Dire che la questione morale “torna” forse non è molto esatto. Essa in realtà non è mai finita. Allora diciamo che “torna” per sottolineare un ritrovato interesse dell’opinione pubblica dopo le recenti vicende della sanità in Abruzzo. E per quanto riguarda la Sardegna su certa prassi contrattuale non troppo ligia ai dettami della legge. Naturalmente ci auguriamo, nell’interesse delle nostre istituzioni repubblicane ed autonomistiche, che le accuse siano infondate. Tutto questo ci deve spingere a riflettere sulla nuova dimensione che la questione morale è andata assumendo nella percezione sociale.
Le vicende di tre lustri or sono, che videro coinvolti per reati contro la pubblica amministrazione rappresentanti di primo piano della vita politica, suscitarono unanime esecrazione in tutto il Paese ed una reazione popolare da cui prese avvio il passaggio alla cosiddetta ”seconda repubblica”. Non si può dire che i fatti attinenti alla questione morale suscitino ancora lo sdegno dei primi anni ‘90. Il clima sociale è profondamente mutato. Oggi ben pochi sembrano indignarsi: la filosofia che sottende il berlusconismo appare vincente a tutti i livelli e soprattutto in una dimensione trasversale. 

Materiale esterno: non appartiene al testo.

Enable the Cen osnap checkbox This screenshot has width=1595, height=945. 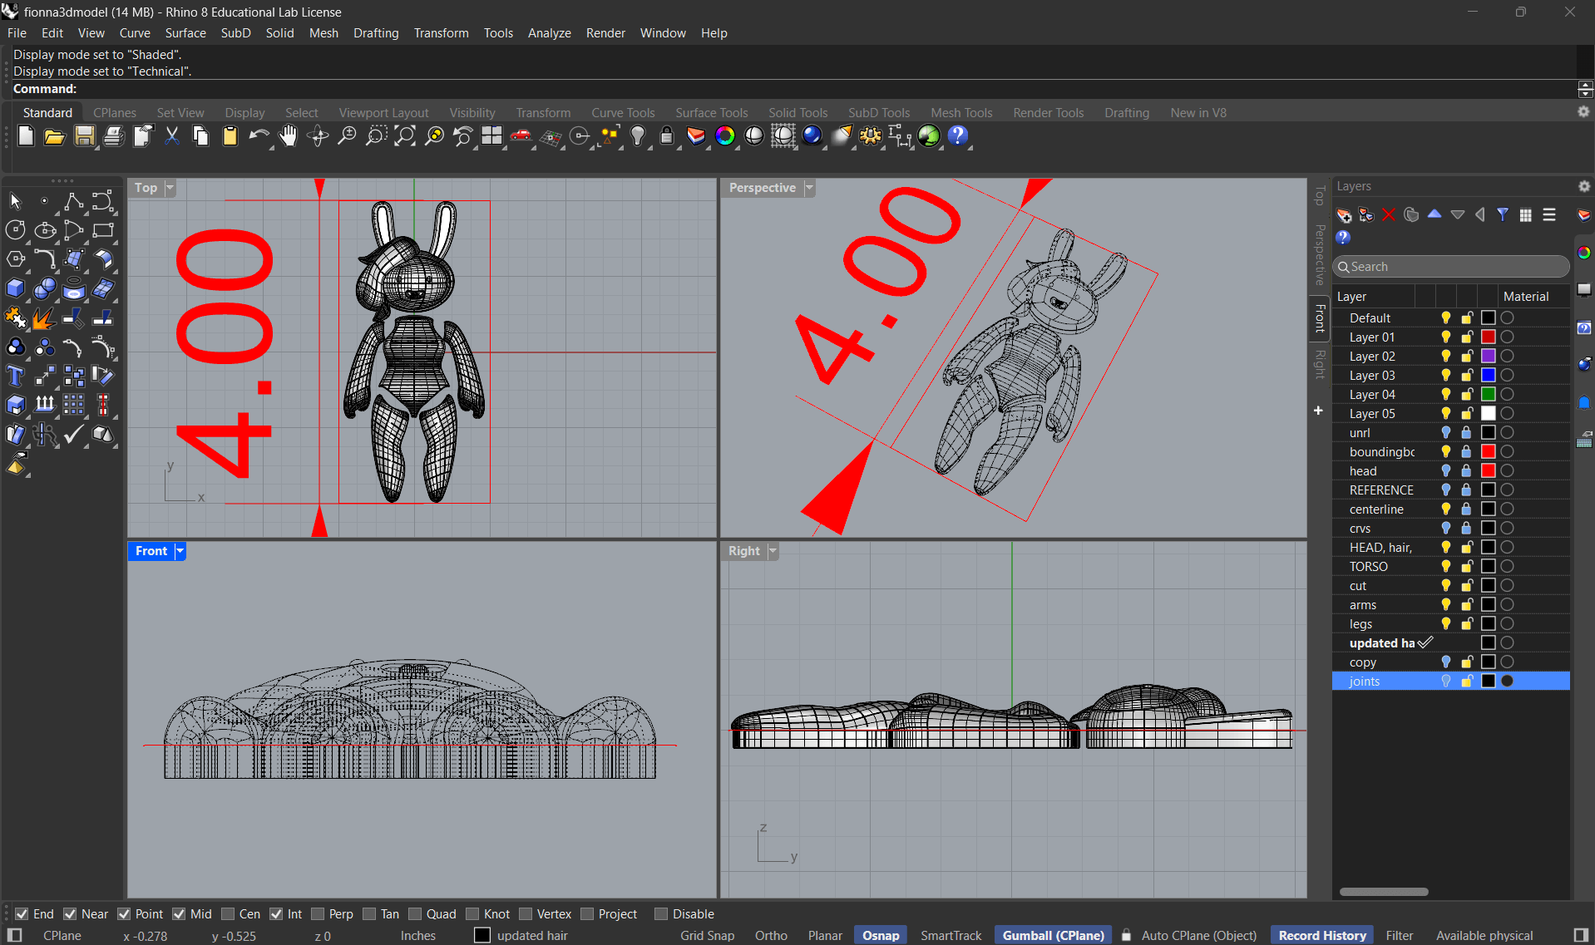point(228,914)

All’inizio degli anni ’90 sono pensare che un rappresentante delle istituzioni  potesse gestire affari colludenti col proprio ruolo suscitava ancora scandalo e mobilitava le masse. Oggi il leader della C.d.L ottiene un pieno successo elettorale e, in quanto capace di proporre modelli vincenti, diventa a suo modo un maestro di politica. Né, stando alle cose sarde, desta scandalo in parte ragguardevole della sinistra una vicenda come quella della legge statutaria che consente a società del presidente o degli assessori della giunta regionale di avere loro società  in rapporti d’affari con la Regione.
Riuscite ad immaginare Emilio Lussu o Velio Spano operare una qualche commistione tra affari propri e affari istituzionali?!  Uomini rigorosi nell’amministrare la cosa pubblica li abbiamo visti in tutto l’arco delle forze autonomistiche: da Ignazio Serra a Paolo Dettori, da Anselmo Contu a Mario Melis. Credo sarebbero arrossiti al solo pensare ad una tale commistione. Siamo a mille miglia di distanza dai valori che ispirarono i padri della nostra democrazia autonomistica e le decine di migliaia di amministratori pubblici che ne seguirono l’esempio
Nei primi anni Novanta le grandi idealità che avevano animato la Resistenza e la nascita della Repubblica erano ancora in campo, in grado di indignare e  mobilitare le masse. Nel più grande partito della sinistra era ancora viva la lezione e la testimonianza di Enrico Berlinguer, che già negli anni Settanta aveva posto la questione morale al centro della battaglia politica.
Berlinguer ne aveva fatto un punto fondante della strategia del PCI di allora, ben comprendendo che non era questione astratta e neppure problema marginale di una sinistra che volesse essere garante della democrazia. Ne faceva il cardine di un’azione politica che fosse reale strumento di salvaguardia e avanzamento delle classi lavoratrici.  Oggi i pochi che ancora reclamano la presenza della morale nella politica sembrano sempre più minoranza esigua, al di fuori del tempo e persino ridicola, quasi  sostenitori di una pretesa bizzarra ed  assurda.
Da questi richiami non deve venirci un invito a lasciar correre, magari a  ritirarci in un abulico qualunquismo Al contrario!  Chi sente il dovere morale di non arrendersi (resistenza individuale come ultima ed invalicabile barriera di coerenza e dignità) deve avere anche la consapevolezza che di qui occorre partire  per salvare la democrazia ed il patrimonio storico ed ideale della sinistra.